Dyson, who is in addition to his many other accolades a Baptist preacher, said that the title of his keynote address referenced a theological precedent in the struggle for individuality. Embracing King’s legacy means putting aside any intolerance towards those unlike oneself, even in the case of religion, and extending to class, sexual orientation and age. Dyson challenged the audience with the idea that, “We do not have the right to nurse our biases and prejudices against those we may not think are the recipient of God’s grace as we are.”

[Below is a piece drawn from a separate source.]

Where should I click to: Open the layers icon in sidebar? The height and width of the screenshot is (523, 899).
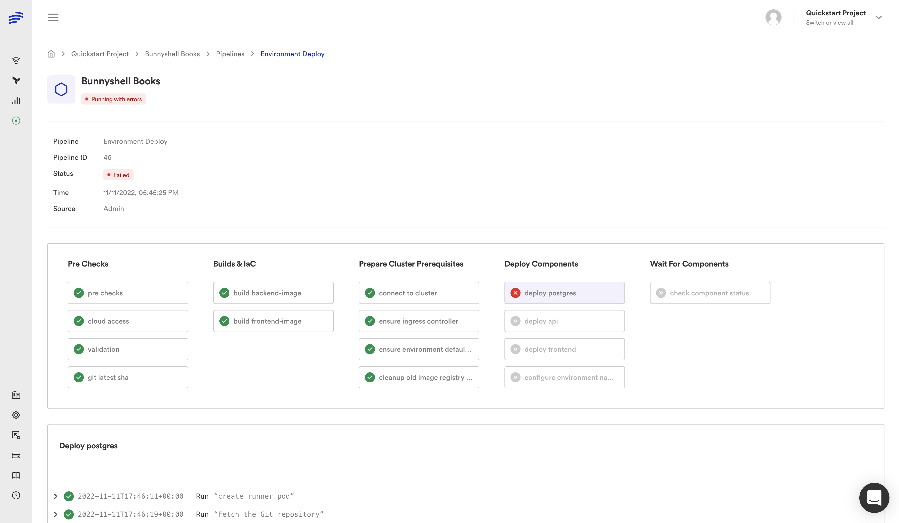[16, 60]
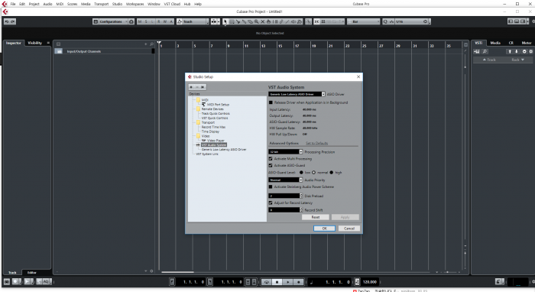Select the high ASIO-Guard Level radio button

coord(331,173)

Embracing King’s legacy requires an end to sexism and toxic masculinity, he said, noting that some of the struggles women faced in King’s time continue to persist, including violence and the pay gap. Women, he noted, played an important part in the civil rights movement. For example, Dyson recounted the story of King giving his “I Have A Dream” speech in 1963 at the Lincoln Memorial and reading from a manuscript, when Mahalia Jackson encouraged him from the wings to instead “Tell them about the dream!” King put down the manuscript and began one of the most famous and often quoted passages in American history.
Dyson tied his theme “I Am Because We Are: Interrelated Realities” to King’s legacy best when he said, “Martin Luther King Jr. is a call for recognition that we are all in this thing together.”